So to Singapore. Absolutely mind blowing. It looks as if the Government has given an open cheque to a string of brilliant architects and designers and then just let them run wild. Incredible, almost sci-fi inspired Ultra futuristic structures towering over beautiful and grand colonial buildings amid miles of elegant and gorgeous 19th century shophouses in a glorious tropical setting.
We rested our weary heads in a tiny room with no windows in Trennuggu St in Chinatown, the Opera House Hotel, a former Chinese opera house. Chinatown is wonderful, as is Little India and the Arab Quarter. The Bhudda’s Tooth Temple was extraordinary, huge statues surrounded by tons of gilt and thousands of tiny Bhuddas. Offerings of fruit, chanting monks, incense, meditation platforms, all in all a very special and holy place. A wonderful garden on the roof with huge boisterous plum red frangipanis that smelt of roses & extraordinarily beautiful orchids, an enormous prayer wheel we all took a turn on. And yes, a fragment of one of the Bhudda’s choppers right there.
Chilli cuttlefish and nonya chicken at the Maxwell Hawkers stalls, yum ! The Gardens by the Bay are seriously one of the great sights of the world. Jaw droppingly amazing landscaping, giant misty rainforests in a glass dome with towering walkways and waterfalls, HUGE “Super” trees covered in lights that danced and throbbed and pulsed and flickered and throbbed to classical music. I’ve always ( and will always) love the Bot Gdns in Adelaide, but this is up another level or two, then, perhaps, a third level after that. It seems a billion well spent on about a mile of reclaimed land.

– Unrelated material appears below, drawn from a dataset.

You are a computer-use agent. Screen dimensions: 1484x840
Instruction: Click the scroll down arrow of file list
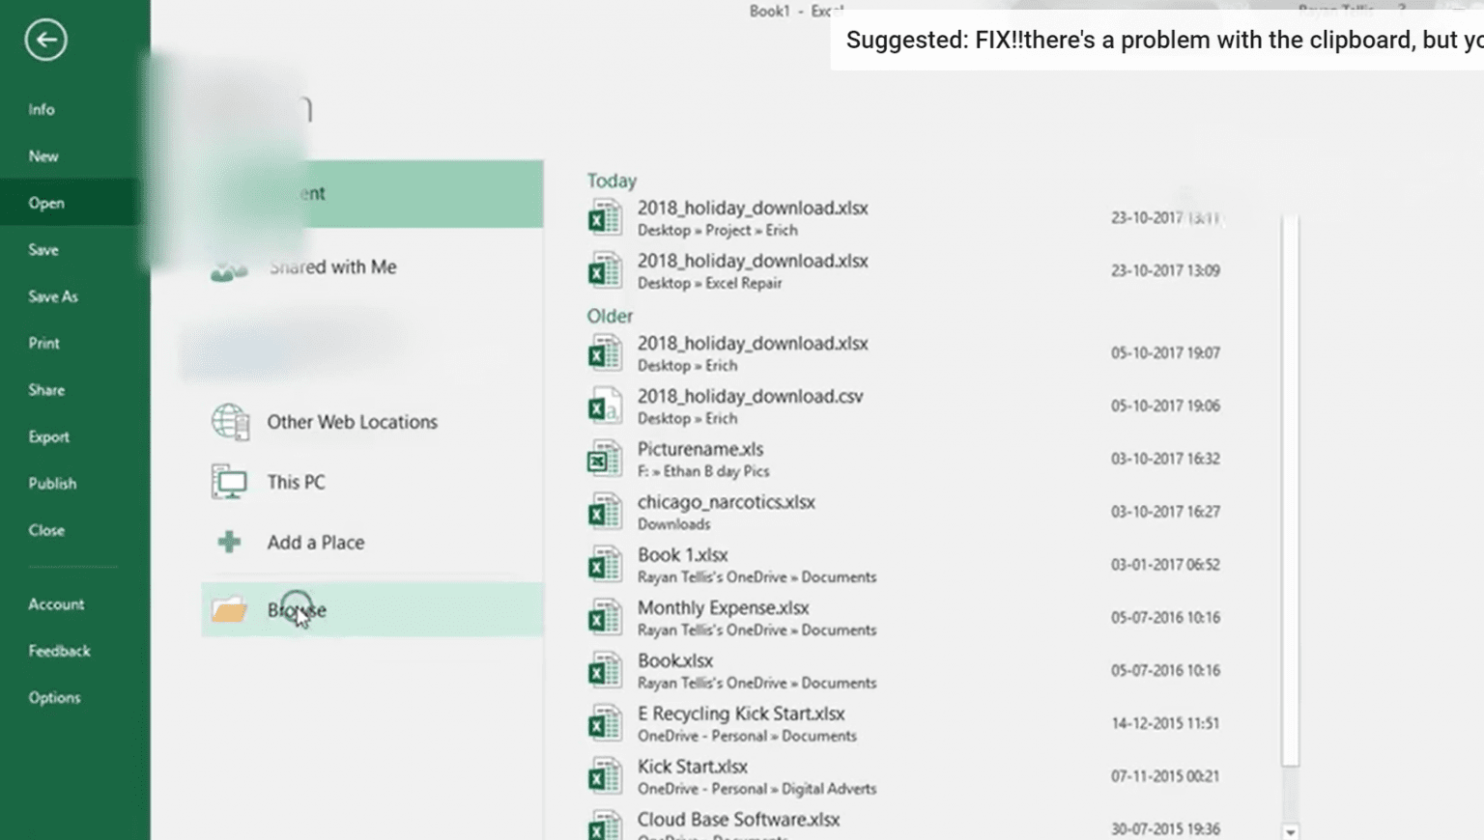point(1290,831)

Had a grand time with our lovely new friends Paul and Maree and our dear old friends Judy and Greg and Chris and Caitlin, drinking frozen daiquiris and admiring the view at Boat and Clarke’s Quays. You could easily spend a week in Singapore but we squeezed it into 3 very exciting days.
Greg pointed out an incredible Gotham City style skyscraper in the Arab Quarter. It seems a Hong Kong mobster had been able to buy the land dirt cheap as it had been hopelessly compromised by two badly placed adjacent buildings that had evidently cast shockingly crook feng shui over the acreage so very badly that no one would buy the land. The mobster got around it by building an overtly aggressive masculine building that, according to the pundits, negated the negative vibes.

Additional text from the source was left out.